Violence and injury is a near ubiquitous threat in video games and indeed, most mediums and forms of fiction.
However, video games in particular, being such an action packed form of entertainment, seem to put their characters in harm’s way more often than other mediums. As such, many video game characters come across Die Hard-esque John McClane type characters. Hell, in one cutscene in The Last of Us, the protagonist, Joel, gets impaled on a piece of glass- later making a full recovery. Outside of cutscenes, it is part of everyday life for game characters to get shot, stabbed, eaten and exploded.
As a result, modelling injury has become one of the most well explored and fleshed out parts of game design. Injury systems in games like Metal Gear Solid 3, Deus Ex, Red Orchestra 2, Halo, and even Mario Bros. add depth and complexity to the base game mechanics. Furthermore, they do loads for mechanically expressing tone and setting.

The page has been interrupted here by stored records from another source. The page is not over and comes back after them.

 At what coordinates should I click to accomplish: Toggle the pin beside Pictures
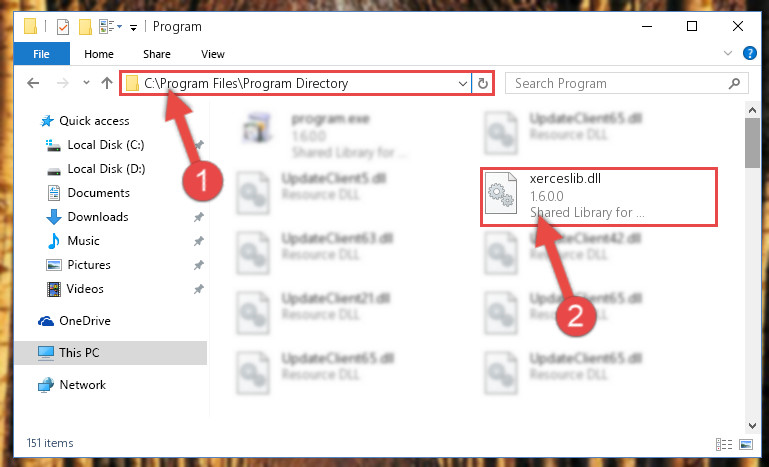pyautogui.click(x=199, y=265)
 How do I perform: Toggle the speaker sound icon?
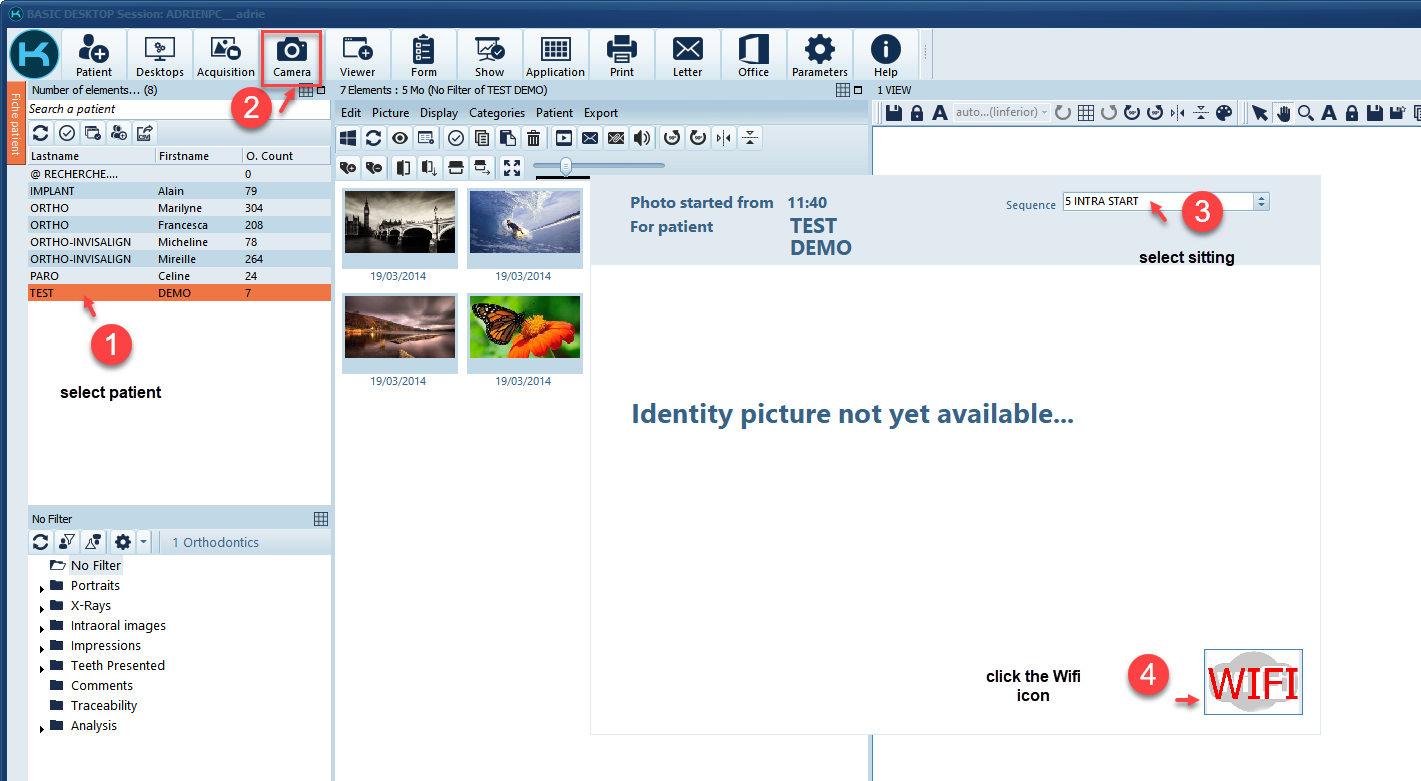641,138
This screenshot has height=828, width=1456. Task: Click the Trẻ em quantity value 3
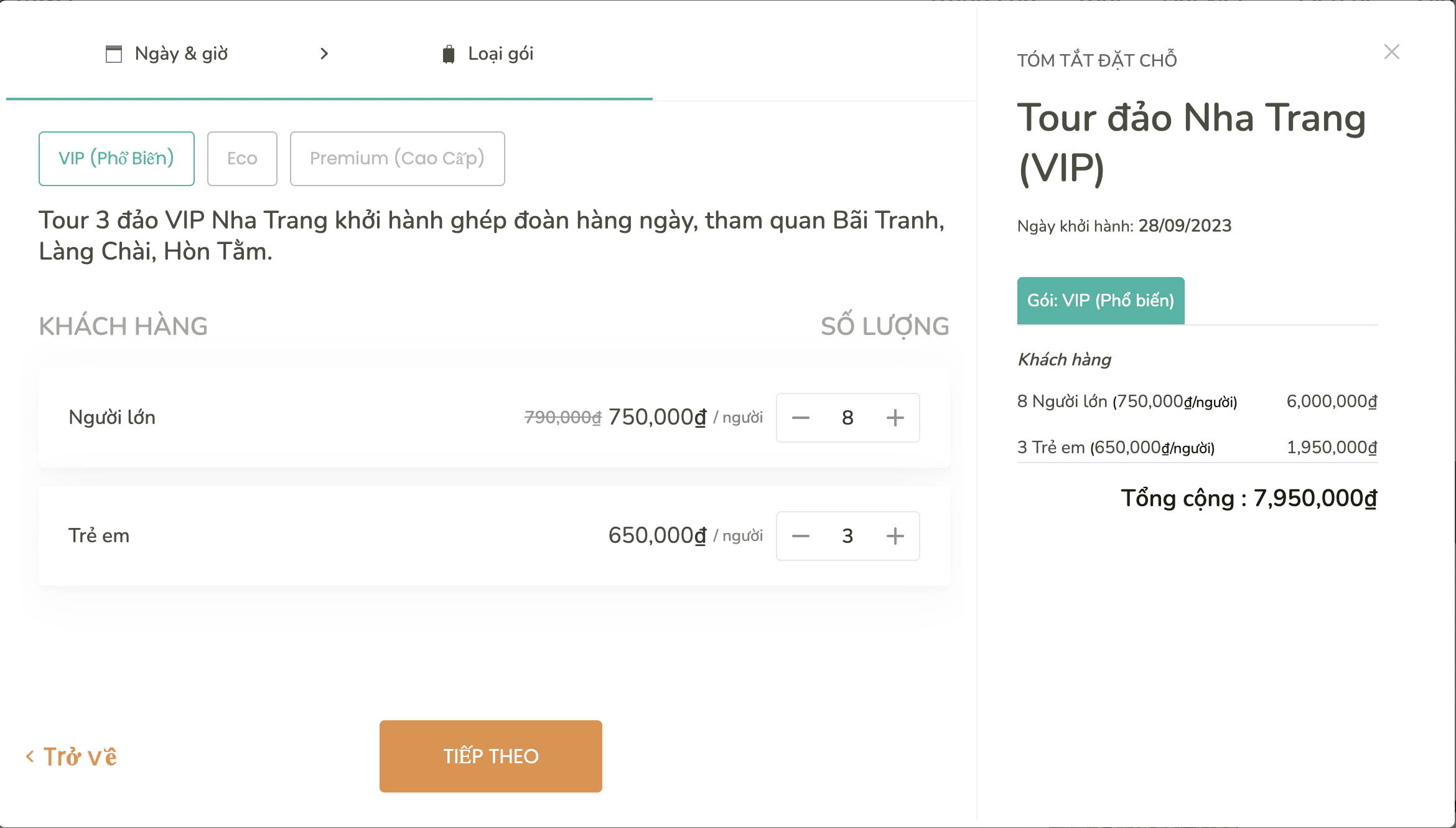(x=847, y=536)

In Metal Gear Solid 3, for example, bones have to be splinted and bullets have to be removed. The fact that Snake has to scrounge for things like splints and bandages on top of looking for food reinforces the themes of jungle survival in the game. Even a game popularly seen as “casual” and lacking artifice such as Call of Duty has a rationale behind its health system. In most Call of Duty games getting shot smears your screen with red jelly; hiding or otherwise avoiding damage causes the jelly to dissipate. For better or for worse, this system accomplishes something. It encourages sticking to cover whilst popping out and taking popshots. Really, this health system is perfect for the series’ action movie ethos.

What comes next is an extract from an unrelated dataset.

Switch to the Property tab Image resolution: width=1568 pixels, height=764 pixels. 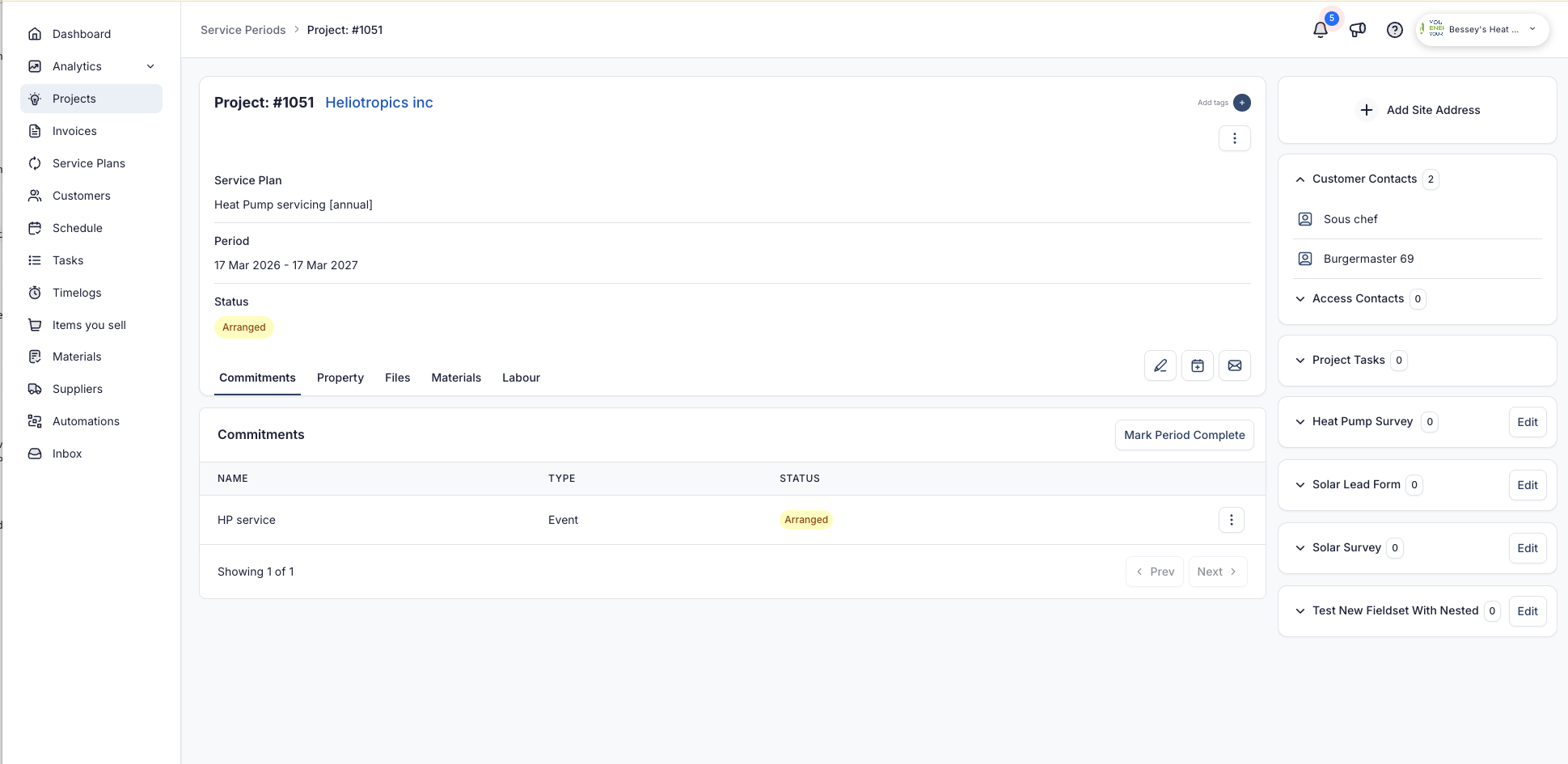coord(340,378)
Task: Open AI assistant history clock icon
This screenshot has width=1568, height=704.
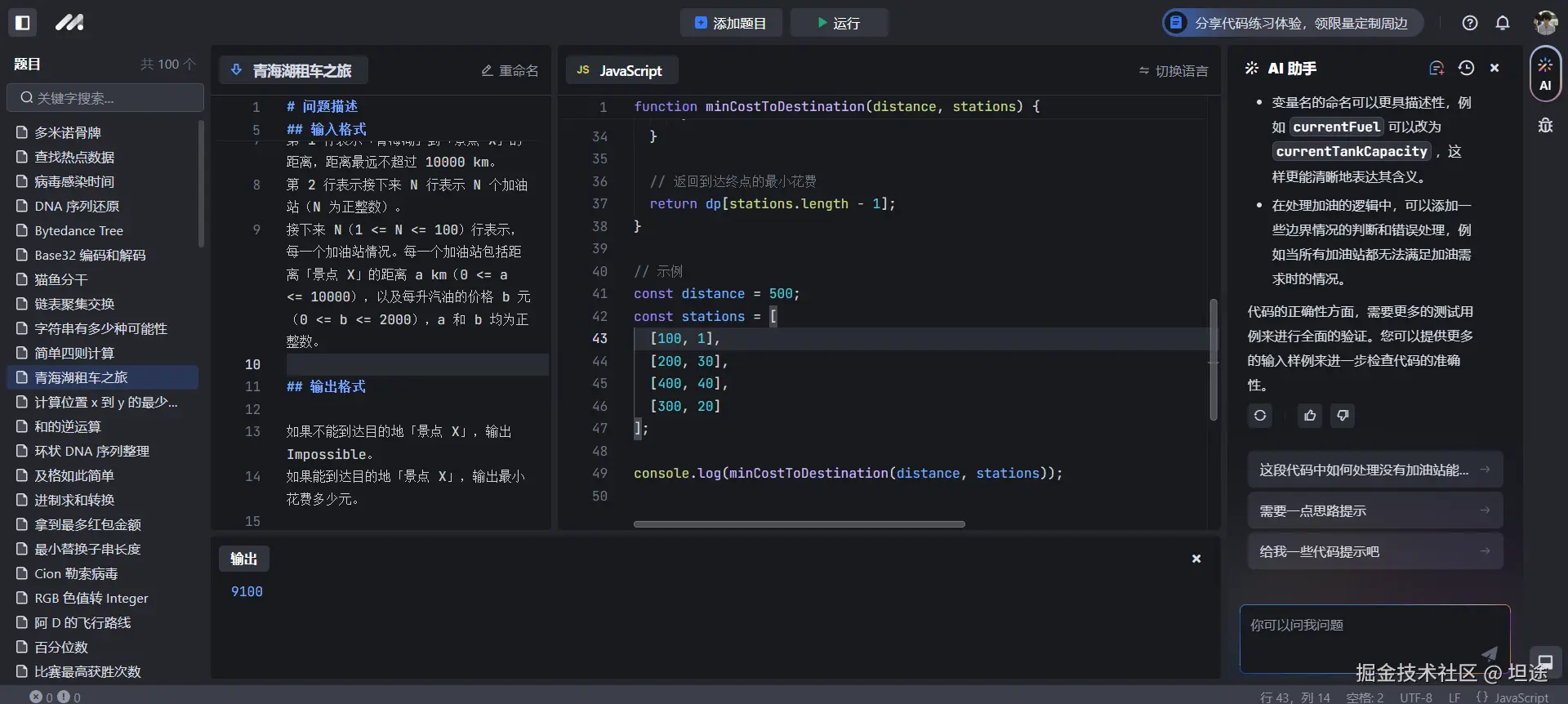Action: tap(1466, 69)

That being said, after all of this time, I think there is one aspect to these types of injury systems that has been long overlooked: pain. Physical pain has been all but ignored or trivialized in game mechanics. If we’re lucky, pain is represented with sound effects or with throbbing red or grey lines. In a similar vein, we will be privy to cries of agony and the pained faces of game characters. Pain in gaming is always shown but never felt, it is seen as the window dressing of injury. Worse, in many video games, pain is sometimes conflated with injury. For example, in Battlefield 1 and Battlefield: Bad Company 2: Vietnam, using a morphine syringe will heal and revive teammates. In these games, injury effectively is pain. To a large degree, I think that this blurring of injury and pain originates from D&D’s Gary Gygax’s characterization of hit points, he used to say that: “Hit points are a combination of actual physical constitution, skill at the avoidance of taking real physical damage, luck and/or magical or divine factors.” Health systems, in many games, have gotten more granular than that, but pain remains abstracted out of the process.

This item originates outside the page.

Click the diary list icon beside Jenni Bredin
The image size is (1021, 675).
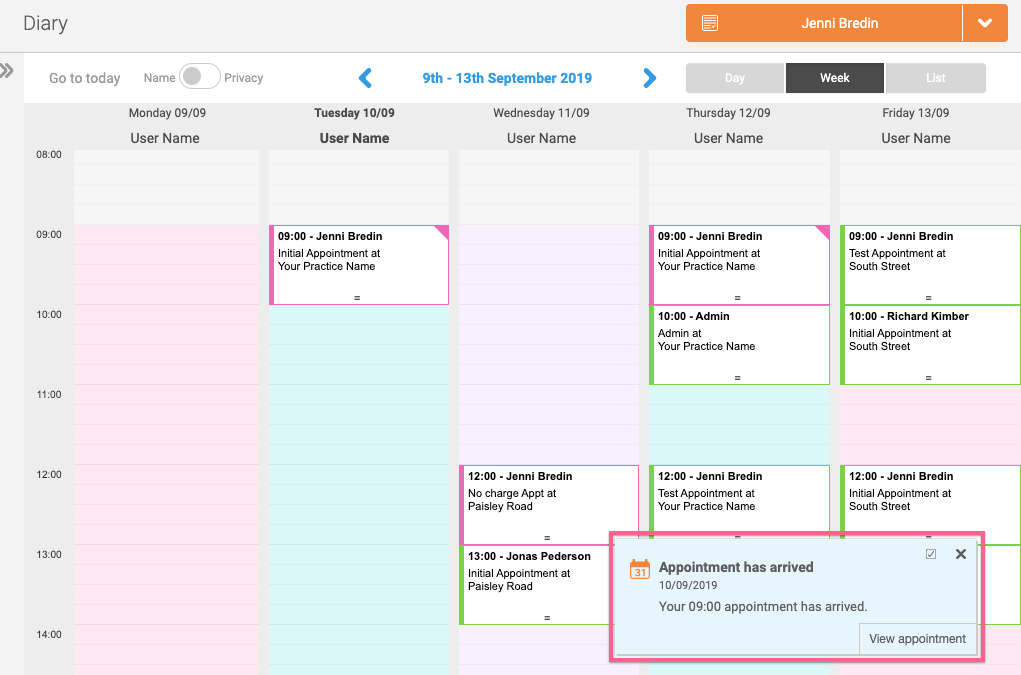(x=710, y=23)
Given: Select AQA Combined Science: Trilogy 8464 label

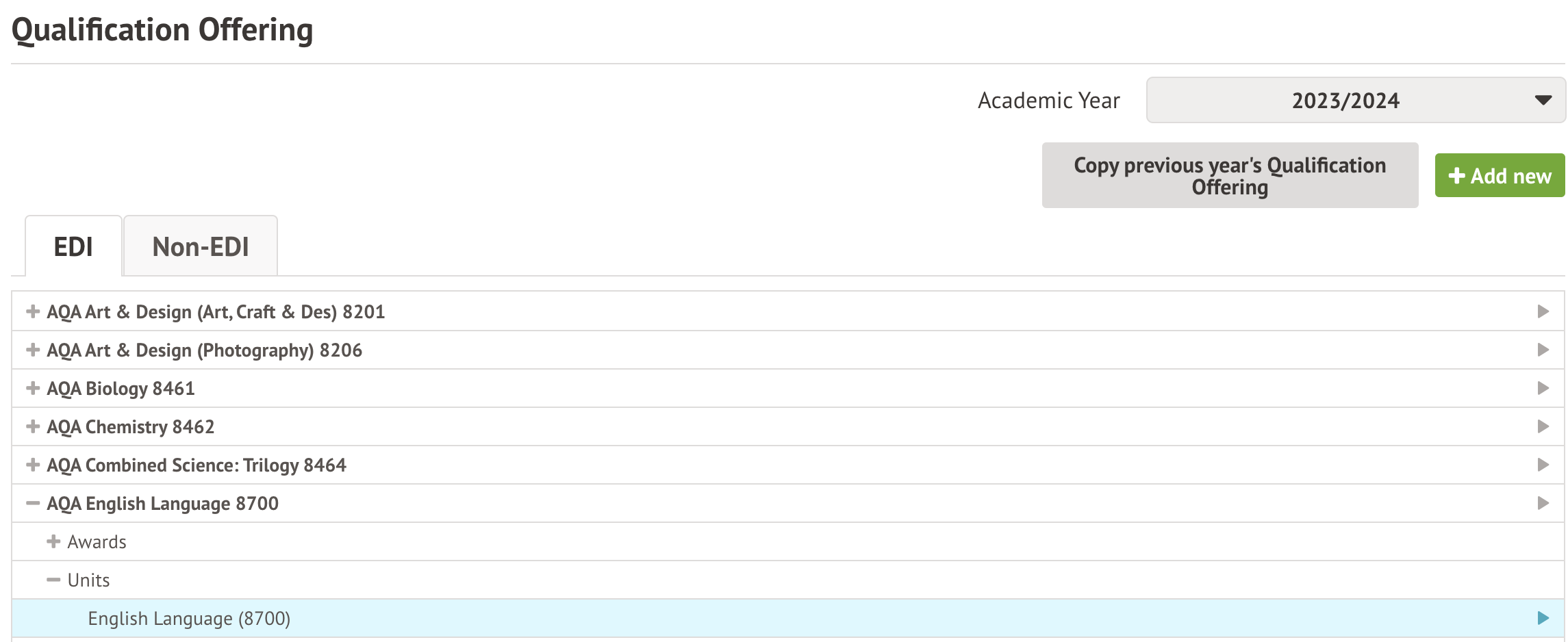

In our day to day lives, it’s obvious that pain is different from injury. A paper cut can hurt pretty badly, but it is not an injury in the same sense that a broken finger is. Additionally, pain is managed differently from injury. A cast on that same broken finger treats the injury whilst a prescription of oxycontin manages the pain. Sometimes the pain that accompanies an injury is just as gnawing as the pain itself.
Dr. Drew Leder examines pain in his book, The Absent Body. According to Leder, when we are in pain: “a region of the body that may have previously given forth little in the way of sensory stimuli suddenly speaks up… This is typical of the inner body, often silent except at times of discomfort. Even body regions that are ordinarily perceptible still present a heightened call when in pain.” In short, when in pain, our body reveals itself in a way it usually doesn’t. Conversely, when we aren’t in pain, our body (in a sense) disappears from our perception.
Okay, enough philosophy, what does this mean for video games? I think there is the potential for video games to explore pain in a way that adds mechanical depth. Video games (and fiction in general, really) are in a large part about struggle. Likewise, pain is a struggle. Pain enriches and complicates our experience just as much as any other struggle does. Imagine, perhaps, a game where a character drinks and takes pills to manage pain from old injuries. He or she maybe would have to balance pain and addiction, walking a fine line between both. Or maybe a third person game wherein being in pain brought the character character closer to the camera. This would, as per Leder, bring the body to the forefront and color the perceptions of the player in a way more meaningful than a red or grey overlay on the screen.
There are some games, however, that I think should be applauded for their use of pain. One series, Valve’s Left 4 Dead, differentiates the effects of medical kits from painkillers. In Left 4 Dead, painkillers are more plentiful than medical kits and offer an alternative form of temporary health. Another series that employs pain in a meaningful way is the Far Cry series. In the Far Cry games, when your character is critically low on health, he looks either at his hand or his arm or his leg and goes through a very vivid animation wherein he wretches shrapnel or glass from his body. Additionally, in Far Cry 2, companions are sometimes mortally wounded. For them, you can sacrifice valuable morphine syrettes in order to ease their pain. This gesture, while not totally divorcing injury from pain, introduces depth and conveys the danger of the setting while expanding the game’s use of “health items.”
Games in the future will most likely continue to explore and develop their injury systems as a way of exploring and expressing setting. Pain as a game mechanic, however, ought to be tapped and utilized just the same. Pain is its own challenge and could add that much more depth to the games that we all love and enjoy.